Дав лифту четыре секунды («И – раз, и – два, и – три, и – четыре», – мысленно сосчитала она), чтобы закрыть двери, отчалить, Вероника рванула бегом.
Женский туалет. Быстро глянула в кабинки. Никого. Да даже если и кто, так что? «Извините, бросаю, но – не удержалась». И улыбнуться… Она вскочила ногами на унитаз. Держась одной рукой за стенку, другой, трясущейся, выловила из сумки пачку сигарет, выхватила одну губами. Сердце колотилось. Щелкнула зажигалкой. Сигарета плясала. Сжала зубами. Раскурила. Надула щеки, наполнив дымом рот. И выпустила прямо в красный глазок пожарного датчика.
Не получилось? – испугалась она.
И чуть не слетела с унитаза, когда воздух раскололся от пронзительного воя пожарной сирены.
3
– Людка, – удивленный голос за спиной.
Люда так же естественно, как будто это был ее чемодан, опустила крышку. Обернулась. Катя из миманса. «Зараза», работа не бей лежачего, вот и шляется по театру.
– Это разве не Вероникин чемодан?
Люда понадеялась, что не вздрогнула. А и если? От неожиданности!
– Да, – ее нервный смешок (понадеялась Люда) вполне сошел за смешок от натуги: – Точно. Вот же бирка с именем. А я и не увидела.
Она воткнула незапертый чемодан в общий ряд:
– Эти новые чемоданы все на одно лицо. В аэропорту так с ленты три чужих снимешь, пока свой вылезет.
– Да уж. Я на свой ленточку завязывала на ручке. Но теперь все такие умные.
Катьке явно хотелось поболтать. Она ждала, когда Люда выудит свой собственный. Проблема была в том, что Людин чемодан благополучно прибыл из Лондона вместе с хозяйкой и давно сидел дома. А не здесь, с отставшими от рейса.
Люда захихикала, как будто Катя бог весть как сострила. «Как бы ее сбагрить».

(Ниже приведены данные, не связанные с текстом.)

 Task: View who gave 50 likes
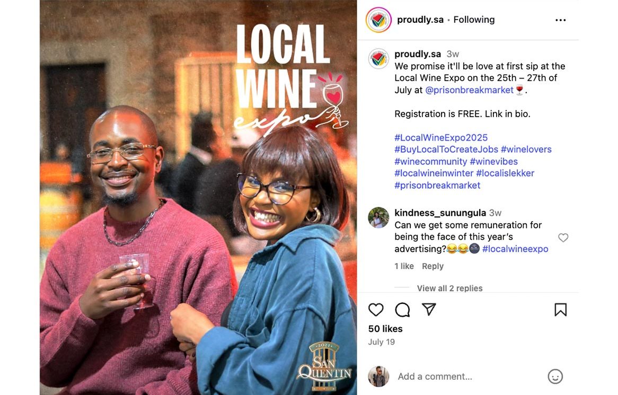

Обе втянули голову в плечи, когда завыла сирена.
– Ой, – всполошилась Катя. – Горим! Бежим! – потащила она Люду из гримуборной.
Проклятый чемодан: Люда сердцем чувствовала издалека его недобрую тяжесть. Незапертый бросать было нельзя. Незапертый это почти разоблачение. Она дернулась.
– Да не туда! – заверещала Катя, крепко перехватила Люду за локоть: – В лифты нельзя, когда пожар!
– Ой, – взвизгнула Люда. Разжала, отбросила цепкую руку: – Я ключи от квартиры в гримерке оставила. И телефон! (только бы он не зазвонил сейчас из кармана).
Выволочки за нарушение процедуры эвакуации Катя боялась больше, чем самого пожара. Миманс – это не кордебалет. Учиться не надо. Ходи себе в костюме и гриме и руками води. Любой может. Дадут пинка – вылетишь, никто о тебе и не заплачет. Недолго будет стыть вакансия. Пол-Москвы желающих набежит.
– Ну, я ждать не могу!
И Катя припустила к лестнице.
4
Сирена пробивала череп. «Отставить матерки», – приказал себе Петрович. Нажал кнопку «стоп». Потом на две глядящие друг от друга стрелки. Совершив экстренную остановку лифта, согласно противопожарной инструкции, покинул лифт на первом же возможном этаже. И влился в стадо, валившее вниз по лестнице.